Quatre EPs, et six ans après Road Runner son premier album paru en 2019 sur son propre label, Ayanna Witter-Johnson a officialisé le 18 septembre 2026, la sortie de NEW ROOTS son troisième album studio, trois ans après Ocean Floor son second opus. Le moins que l’on puisse dire, est que la londonienne fait montre d’une certaine fécondité et régularité.

Celle qui se définit comme :” Je suis une vieille âme qui redécouvre des sagesses ancestrales. Je suis une bougie qui apprend, heure après heure, à brûler d’un éclat toujours plus vif. Je suis joie et tristesse, calme et tumulte, hauts et bas…” s’offre et offre à son public, un savoureux voyage musical, dont l’inspiration est nourrie par la voix/voie des anciens.

La jamaico-britannique dont le nom (Ayanna), d’origine Yoruba, signifie belle fleur, a fait de ses racines, de sa spiritualité, l’ADN de sa musique, et les arabesques qui en découlent, le fruit des caresses issues des cordes de son violoncelle ou des touches de son jeu au piano. Aussi bien influencée par Nina Simone, India Arie que Bob Marley, la spiritualité irrigue ses œuvres. De même qu’elle se nourrit des différents univers stylistiques tels que le gospel, le reggae, le classique, le jazz, etc…, construisant ainsi une passerelle sonore aux couleurs variées et éclatantes. Dans l’interprétation ou dans la composition, la musique d’Ayanna corrèle l’histoire et l’innovation.

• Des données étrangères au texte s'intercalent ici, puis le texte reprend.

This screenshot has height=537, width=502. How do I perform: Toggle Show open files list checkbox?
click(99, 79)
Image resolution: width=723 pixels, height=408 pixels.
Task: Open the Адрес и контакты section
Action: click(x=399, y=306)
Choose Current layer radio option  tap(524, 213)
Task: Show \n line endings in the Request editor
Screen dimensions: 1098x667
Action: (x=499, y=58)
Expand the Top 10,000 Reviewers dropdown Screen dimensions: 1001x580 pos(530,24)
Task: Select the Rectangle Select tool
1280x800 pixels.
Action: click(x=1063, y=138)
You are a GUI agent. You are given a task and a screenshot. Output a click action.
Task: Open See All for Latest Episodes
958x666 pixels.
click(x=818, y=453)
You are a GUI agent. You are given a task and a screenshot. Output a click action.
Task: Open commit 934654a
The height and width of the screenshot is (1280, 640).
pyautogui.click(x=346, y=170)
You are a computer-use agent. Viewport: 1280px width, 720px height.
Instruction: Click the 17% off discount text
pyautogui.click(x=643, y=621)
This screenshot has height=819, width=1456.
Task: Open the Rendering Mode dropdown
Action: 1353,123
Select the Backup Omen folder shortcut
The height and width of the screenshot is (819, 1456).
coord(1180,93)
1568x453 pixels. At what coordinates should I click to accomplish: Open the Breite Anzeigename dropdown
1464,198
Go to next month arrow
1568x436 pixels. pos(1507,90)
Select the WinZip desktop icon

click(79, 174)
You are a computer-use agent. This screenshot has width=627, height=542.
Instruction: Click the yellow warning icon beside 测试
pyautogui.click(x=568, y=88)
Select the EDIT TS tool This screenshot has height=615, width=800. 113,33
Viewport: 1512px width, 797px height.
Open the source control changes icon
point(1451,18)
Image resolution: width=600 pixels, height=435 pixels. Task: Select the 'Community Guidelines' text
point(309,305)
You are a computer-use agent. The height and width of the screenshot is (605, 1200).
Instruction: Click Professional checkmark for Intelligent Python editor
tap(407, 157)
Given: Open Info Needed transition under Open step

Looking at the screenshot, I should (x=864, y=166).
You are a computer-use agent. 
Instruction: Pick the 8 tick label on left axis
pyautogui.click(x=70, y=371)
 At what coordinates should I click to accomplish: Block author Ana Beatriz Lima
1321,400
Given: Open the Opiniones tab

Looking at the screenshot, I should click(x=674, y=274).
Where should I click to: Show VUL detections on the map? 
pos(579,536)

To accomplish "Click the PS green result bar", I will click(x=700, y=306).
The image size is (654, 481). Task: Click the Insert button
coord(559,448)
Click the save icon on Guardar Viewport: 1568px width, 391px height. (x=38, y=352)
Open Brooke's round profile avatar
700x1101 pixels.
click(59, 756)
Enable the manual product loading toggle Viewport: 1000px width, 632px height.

Il faut pouvoir parcourir l’univers d’Ayanna pour mieux la cerner et en extraire la subtile substance. Pour cela, s’extirper de la forte tentation de l’enfermer dans le classique, comme c’est un peu la tendance, se basant uniquement sur sa très solide formation musicale et dans le classique en particulier, puis sa pratique du violoncelle, est le préalable. Cette gymnastique faite, vous découvrez enfin la véritable Ayanna Witter-Johnson, un caméléon musical, qui épouse avec fidélité les surfaces musicales qu’elle aborde.

NEW ROOTS, 10 pièces qui démontrent à suffisance, qu’Ayanna Witter-Johnson fait définitivement partie de cette nouvelle génération de musiciens afrodescendants de la bouillonnante scène londonienne, appelés à imprimer les contours des nouvelles tendances de la musique.